[START OF Supplied data]

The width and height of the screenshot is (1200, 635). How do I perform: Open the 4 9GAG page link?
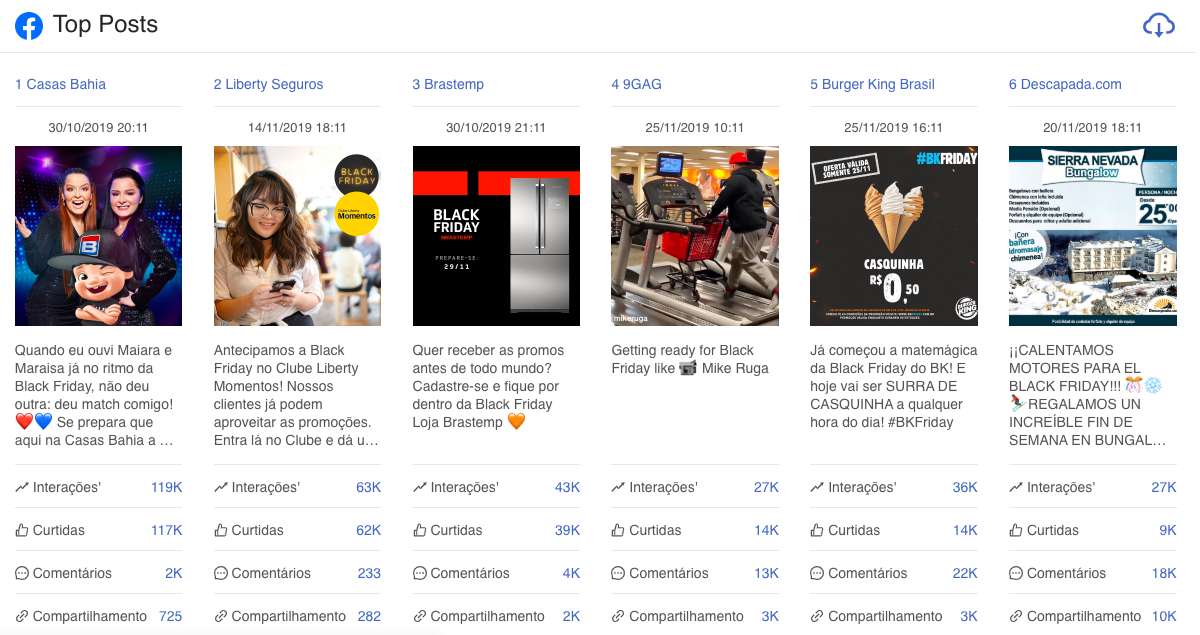636,84
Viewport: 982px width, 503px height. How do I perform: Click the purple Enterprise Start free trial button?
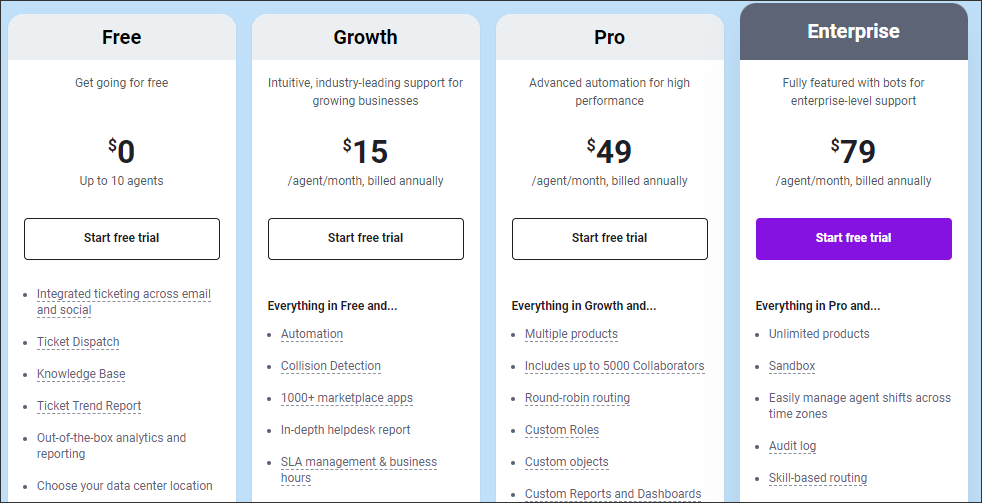point(854,239)
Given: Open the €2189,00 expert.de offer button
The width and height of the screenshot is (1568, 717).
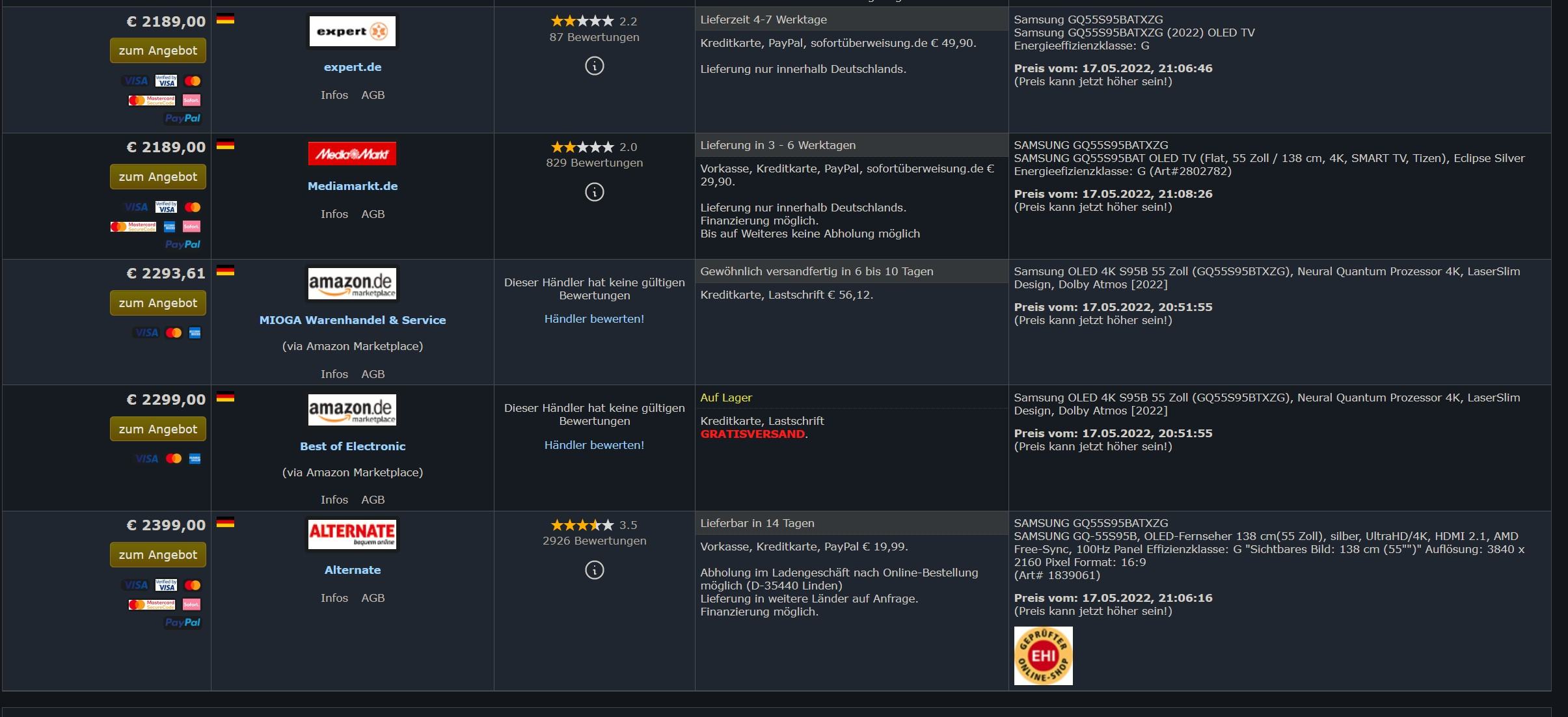Looking at the screenshot, I should 158,51.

[END OF Supplied data]

Task brief ▸
Please reproduce all of the lines above word for word, leaving out the pictures.

Full response ▸
The width and height of the screenshot is (1200, 635). How do I perform: Open the 4 9GAG page link?
636,84
Viewport: 982px width, 503px height. How do I perform: Click the purple Enterprise Start free trial button?
point(854,239)
Given: Open the €2189,00 expert.de offer button
The width and height of the screenshot is (1568, 717).
Looking at the screenshot, I should 158,51.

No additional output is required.